他對自己,對麾下的淮安第二軍團,對朱重九都有信心,所以不在乎花點兒時間去等待,然而,遠在數千裡外,蒙元皇帝妥歡帖木兒卻再也等不下去了,接到處州門戶大開,石抹宜孫被困樊嶺的消息,立刻派人連夜將幾個文武重臣全都從被窩裡揪了出來,見了面兒後二話不說,直接將有關戰局的最新密報,擲到了丞相哈麻的臉上。

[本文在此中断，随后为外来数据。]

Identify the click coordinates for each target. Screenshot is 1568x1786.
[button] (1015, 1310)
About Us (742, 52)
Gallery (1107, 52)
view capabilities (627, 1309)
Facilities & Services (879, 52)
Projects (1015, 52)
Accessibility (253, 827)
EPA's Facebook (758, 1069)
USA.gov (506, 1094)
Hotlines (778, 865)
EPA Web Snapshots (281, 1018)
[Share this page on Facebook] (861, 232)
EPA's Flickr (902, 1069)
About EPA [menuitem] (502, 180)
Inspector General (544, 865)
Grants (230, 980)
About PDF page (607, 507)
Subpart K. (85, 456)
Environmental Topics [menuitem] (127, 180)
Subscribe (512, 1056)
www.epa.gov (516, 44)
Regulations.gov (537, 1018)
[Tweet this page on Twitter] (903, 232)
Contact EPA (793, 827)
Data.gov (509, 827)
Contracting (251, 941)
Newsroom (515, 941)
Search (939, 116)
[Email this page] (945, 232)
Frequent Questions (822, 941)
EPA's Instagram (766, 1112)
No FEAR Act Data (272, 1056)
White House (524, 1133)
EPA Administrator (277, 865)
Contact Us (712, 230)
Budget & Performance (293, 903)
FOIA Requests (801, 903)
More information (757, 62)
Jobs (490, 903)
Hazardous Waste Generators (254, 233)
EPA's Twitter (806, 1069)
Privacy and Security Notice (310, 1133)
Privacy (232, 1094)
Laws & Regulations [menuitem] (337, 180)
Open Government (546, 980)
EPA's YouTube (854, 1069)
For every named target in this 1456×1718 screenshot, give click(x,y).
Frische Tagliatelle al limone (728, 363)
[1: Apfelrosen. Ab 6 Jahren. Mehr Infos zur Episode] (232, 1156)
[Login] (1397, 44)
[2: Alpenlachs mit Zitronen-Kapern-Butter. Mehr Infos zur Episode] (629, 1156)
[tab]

“這就是你說的,驅虎吞狼,這就是你說的,千里奔襲必蹶上將軍,前後不過才一個多月,胡大海都快打進建寧了,你還要朕再等多久,才能想出一個妥當的辦法。”
“陛下,陛下息怒,息怒,微臣,微臣料敵不明,罪該萬死。”丞相哈麻被打得鼻子發酸,頭皮發緊,顫抖着身體跪了下去,低聲請罪。
南京與泉州相隔兩千餘里,沿途還有張士誠、楊完者、方國珍等人虎視眈眈,所以按照他最初的判斷,朱重九不可能從陸地上向蒲家發起進攻,而如果淮安水師像當年偷襲膠州那樣,從海上展開行動,誰勝誰負,卻是未必可知。
畢竟那蒲家從宋代開始,就把持了整個東南沿海的航運,旗下大小戰艦逾千,經驗豐富的水師將士數以萬計,憑着對海戰和水文的熟悉,完全有可能彌補與淮安水師在火器方面的差距。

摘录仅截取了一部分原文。